The first rule of political advertising is that a voter must hear your message seven times before it connects. How many fewer times do average people hear the Gospel message now than they did 25 years ago? Than 50?
I think this all began — well-intended, of course — at NAMB and in the seminaries. It culminated in the SBC’s ill-fated “Great Commission Resurgence”.
I think we are failing by our own hand. I think we are losing America — and with it the world — in precisely the same way so many businesses have failed: by ceasing to do what we originally did that succeeded.
It’s not too late to change course.
We could start at your church.
I agree revivals have become mainly a thing of the past. It can partly be blamed on the incursion of the world into the church: too many secular activities claiming time that used to be reserved for church.
But I think it goes beyond that, to a slipping away of personal devotions among us as believers. How many set daily time for reading the Word, and prayer? It doesn't require a lot of time, just a commitment to actually DO it EVERY day.
Years ago, I had an opportunity to read some of the works of the 19th century evangelist Charles Finney.
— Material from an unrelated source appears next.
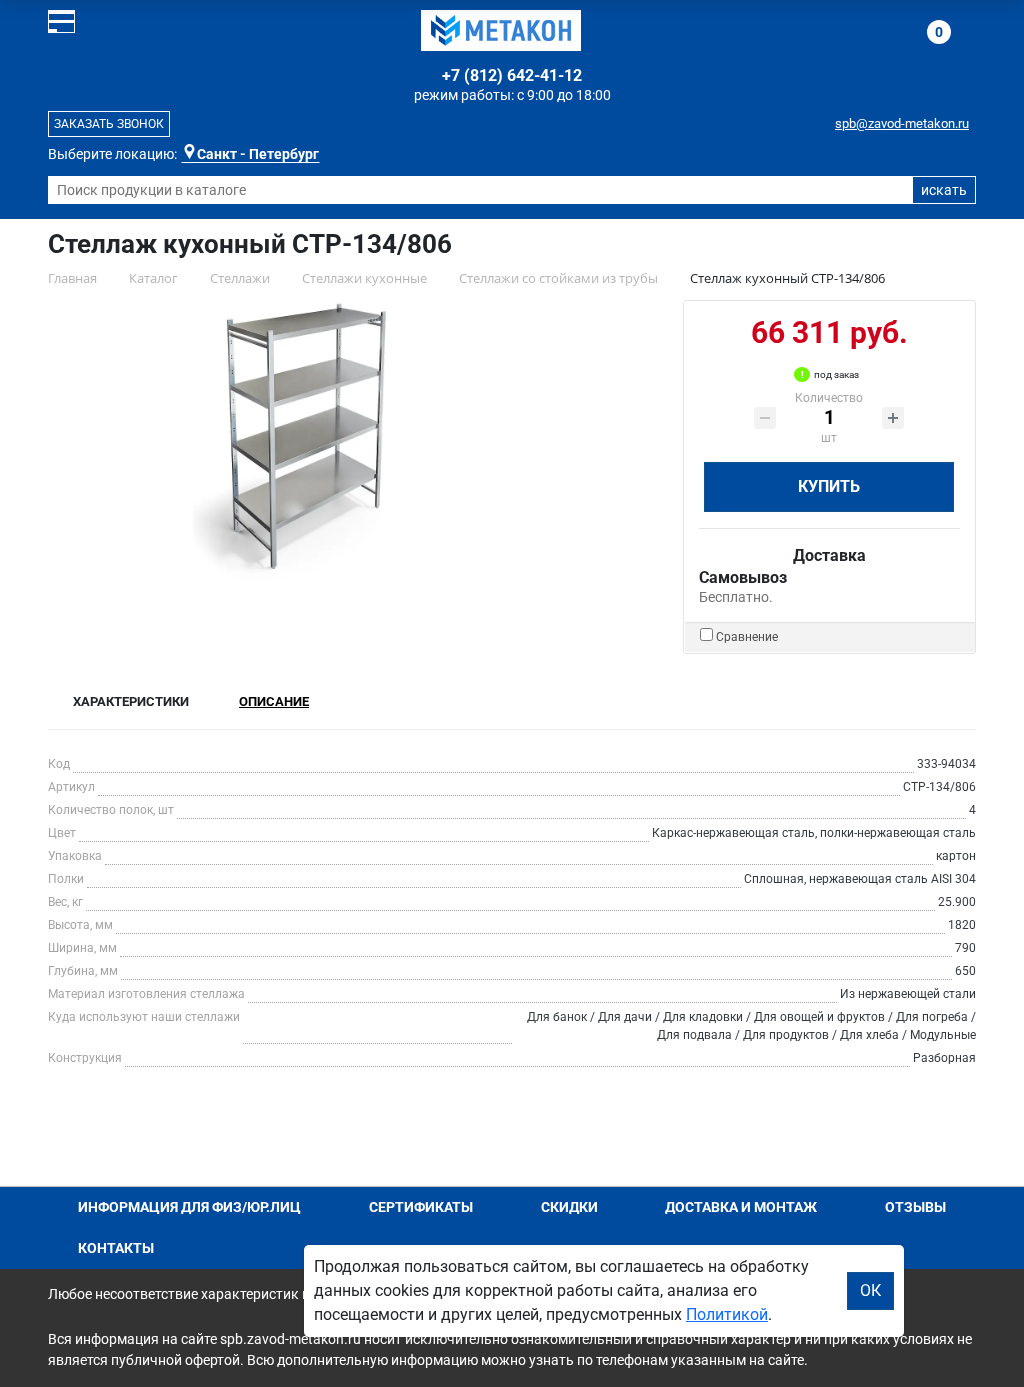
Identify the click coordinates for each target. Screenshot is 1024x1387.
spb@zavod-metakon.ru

More than once, he noted that upon research, every one of his successful revivals was backed by (usually) one or two saints who had been praying for revival in their community, in some cases for years.
So yes, the young seminarians have moved the goals, and many denominations have tried to become "modern and acceptable." But when sincere people in the pews begin to call on God regularly and fervently, He moves. Let's work to see God move again in our generation.
The evangelists are still here!
I partner with Pulse Evangelism, led by Nick Hall, who was mentored by Billy Graham.
Every year, Pulse recruits 100 young evangelists to train them up, network them, encourage them, and equip them to evangelize well and last long. They’re in their 4th year!
If you could only be in the room with these young evangelists, hearing them worship, seeing the zeal and love for the Lord in their eyes — and then see them on the street, telling strangers about Jesus!
The future of the church is very, very bright!